Intelligence Artificielle

Tesla Digital Optimus : l’agent IA jumeau numérique d’Optimus qui pilote des ordinateurs

Par La Rédaction ⏱ 3 min de lecture

Tesla travaille en parallèle sur deux Optimus. Le premier est physique : un robot humanoïde en production depuis 2025. Le second est numérique : un agent IA baptisé « Digital Optimus », capable d’effectuer des tâches sur ordinateur de façon autonome. C’est Business Insider qui a révélé le projet le 11 mars dans une enquête exclusive.

Quelques heures après la publication, Elon Musk est intervenu directement sur X pour clarifier la situation :

Grok comme cerveau, Digital Optimus comme exécutant

Selon Musk, Grok joue le rôle de « conducteur principal » : il navigue, comprend le contexte global et dirige. Digital Optimus, lui, traite les 5 dernières secondes d’activité pour exécuter des actions concrètes : naviguer dans des interfaces, générer du code, prendre des décisions en temps réel.

Une offre d’emploi publiée par Tesla en février confirme le projet.

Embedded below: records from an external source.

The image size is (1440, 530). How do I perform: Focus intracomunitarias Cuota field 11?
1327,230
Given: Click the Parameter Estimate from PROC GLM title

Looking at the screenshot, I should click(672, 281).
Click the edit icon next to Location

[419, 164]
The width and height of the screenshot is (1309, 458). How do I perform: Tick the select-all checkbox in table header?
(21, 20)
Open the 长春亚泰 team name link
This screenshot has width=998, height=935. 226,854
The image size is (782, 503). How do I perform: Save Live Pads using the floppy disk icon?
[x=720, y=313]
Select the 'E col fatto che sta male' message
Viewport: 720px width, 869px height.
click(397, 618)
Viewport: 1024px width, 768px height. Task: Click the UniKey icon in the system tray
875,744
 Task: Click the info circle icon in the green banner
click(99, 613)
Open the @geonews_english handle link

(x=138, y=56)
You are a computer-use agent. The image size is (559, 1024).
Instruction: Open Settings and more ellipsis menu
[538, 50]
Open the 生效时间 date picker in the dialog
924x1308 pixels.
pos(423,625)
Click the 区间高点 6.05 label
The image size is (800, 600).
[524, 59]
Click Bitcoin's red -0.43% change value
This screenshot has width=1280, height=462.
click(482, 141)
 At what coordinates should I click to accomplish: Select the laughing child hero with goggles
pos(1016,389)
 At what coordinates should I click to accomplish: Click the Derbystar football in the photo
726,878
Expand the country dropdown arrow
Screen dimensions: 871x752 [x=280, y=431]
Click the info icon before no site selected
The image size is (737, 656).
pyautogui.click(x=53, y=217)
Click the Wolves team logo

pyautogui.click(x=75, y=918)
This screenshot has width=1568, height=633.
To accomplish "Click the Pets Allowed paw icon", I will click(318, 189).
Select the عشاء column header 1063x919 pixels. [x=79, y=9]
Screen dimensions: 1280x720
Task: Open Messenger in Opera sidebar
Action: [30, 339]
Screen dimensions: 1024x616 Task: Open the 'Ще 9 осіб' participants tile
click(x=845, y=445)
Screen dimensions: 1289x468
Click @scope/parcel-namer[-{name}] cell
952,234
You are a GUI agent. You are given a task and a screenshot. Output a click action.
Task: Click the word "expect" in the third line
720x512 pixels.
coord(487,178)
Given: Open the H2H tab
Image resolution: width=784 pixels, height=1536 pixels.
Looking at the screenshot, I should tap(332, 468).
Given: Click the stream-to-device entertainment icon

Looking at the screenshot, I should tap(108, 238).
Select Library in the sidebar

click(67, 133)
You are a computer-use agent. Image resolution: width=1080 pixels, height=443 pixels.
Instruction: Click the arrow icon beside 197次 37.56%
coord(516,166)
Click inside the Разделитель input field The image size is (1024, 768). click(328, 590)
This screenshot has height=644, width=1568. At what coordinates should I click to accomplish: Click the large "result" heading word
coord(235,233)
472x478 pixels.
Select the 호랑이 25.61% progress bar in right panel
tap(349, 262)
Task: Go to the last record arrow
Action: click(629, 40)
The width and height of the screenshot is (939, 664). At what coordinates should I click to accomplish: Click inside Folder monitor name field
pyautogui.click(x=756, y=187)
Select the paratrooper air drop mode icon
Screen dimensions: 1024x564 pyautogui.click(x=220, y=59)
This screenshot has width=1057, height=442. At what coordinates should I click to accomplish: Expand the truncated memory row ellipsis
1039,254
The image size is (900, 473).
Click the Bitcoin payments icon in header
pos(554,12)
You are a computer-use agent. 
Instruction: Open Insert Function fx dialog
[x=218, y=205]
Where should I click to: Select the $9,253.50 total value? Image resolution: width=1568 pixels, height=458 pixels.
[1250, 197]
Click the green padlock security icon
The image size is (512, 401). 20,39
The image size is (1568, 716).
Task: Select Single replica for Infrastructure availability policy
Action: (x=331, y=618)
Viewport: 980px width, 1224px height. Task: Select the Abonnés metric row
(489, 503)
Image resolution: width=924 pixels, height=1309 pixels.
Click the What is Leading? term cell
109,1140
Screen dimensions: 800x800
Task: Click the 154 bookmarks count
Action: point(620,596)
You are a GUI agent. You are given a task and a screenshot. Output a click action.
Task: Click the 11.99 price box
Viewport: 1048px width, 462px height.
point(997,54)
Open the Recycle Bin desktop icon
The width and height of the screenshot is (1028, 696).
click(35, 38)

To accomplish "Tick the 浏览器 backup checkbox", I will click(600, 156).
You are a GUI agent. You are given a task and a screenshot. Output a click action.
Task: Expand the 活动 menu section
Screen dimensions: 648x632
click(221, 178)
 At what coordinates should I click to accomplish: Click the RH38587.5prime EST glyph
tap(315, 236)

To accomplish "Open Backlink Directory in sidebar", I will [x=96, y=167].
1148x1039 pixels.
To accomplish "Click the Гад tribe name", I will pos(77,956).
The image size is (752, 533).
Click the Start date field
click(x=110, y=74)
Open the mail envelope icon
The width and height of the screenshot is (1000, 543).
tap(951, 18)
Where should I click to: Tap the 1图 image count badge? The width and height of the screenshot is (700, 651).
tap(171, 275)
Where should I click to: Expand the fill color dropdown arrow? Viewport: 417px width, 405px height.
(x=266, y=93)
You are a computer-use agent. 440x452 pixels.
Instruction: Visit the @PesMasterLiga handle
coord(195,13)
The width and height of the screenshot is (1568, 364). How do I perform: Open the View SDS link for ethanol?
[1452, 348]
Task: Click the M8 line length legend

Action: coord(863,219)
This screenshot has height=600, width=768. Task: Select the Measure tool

L’entreprise cherchait un ingénieur IA pour développer un « computer use agent » capable d' »interaction logicielle autonome, génération de code et prise de décision en temps réel ». Le même profil que ce que xAI construisait avec Macrohard, mais sous bannière Tesla.

Macrohard en difficulté

Macrohard, lancé par Musk en août 2025, visait à « simuler entièrement » une entreprise de logiciel comme Microsoft avec de l’IA. En pratique, ça a été compliqué. Deux dirigeants ont quitté xAI en février 2026. Toby Pohlen, cofondateur de xAI, a pris le relais lors d’une réunion plénière. Il a démissionné 16 jours plus tard. Selon des sources internes citées par Business Insider, plusieurs dizaines d’ingénieurs ont quitté l’équipe ou changé de poste au cours du dernier mois.

En réponse, une partie du travail et de la capacité de calcul de Macrohard a été transférée à l’équipe Autopilot de Tesla, qui développe justement Digital Optimus.

Une logique de duplication

Le choix du nom « Digital Optimus » n’est pas anodin. En le baptisant ainsi, Tesla établit une ligne directe avec son robot physique. L’idée implicite : une même intelligence, deux corps. L’un de métal et d’actionneurs, l’autre de code et de modèles de langage.

Ce projet s’inscrit dans une tendance de fond : plusieurs entreprises construisent des « jumeaux numériques » de leurs robots pour accélérer l’entraînement et réduire les coûts de déploiement. Tesla va plus loin en voulant que son jumeau numérique soit aussi un agent autonome capable d’agir seul dans des environnements informatiques réels.

La question reste ouverte : Digital Optimus est-il un produit commercial ou un outil interne ? Pour l’instant, Tesla ne communique pas sur le calendrier de déploiement.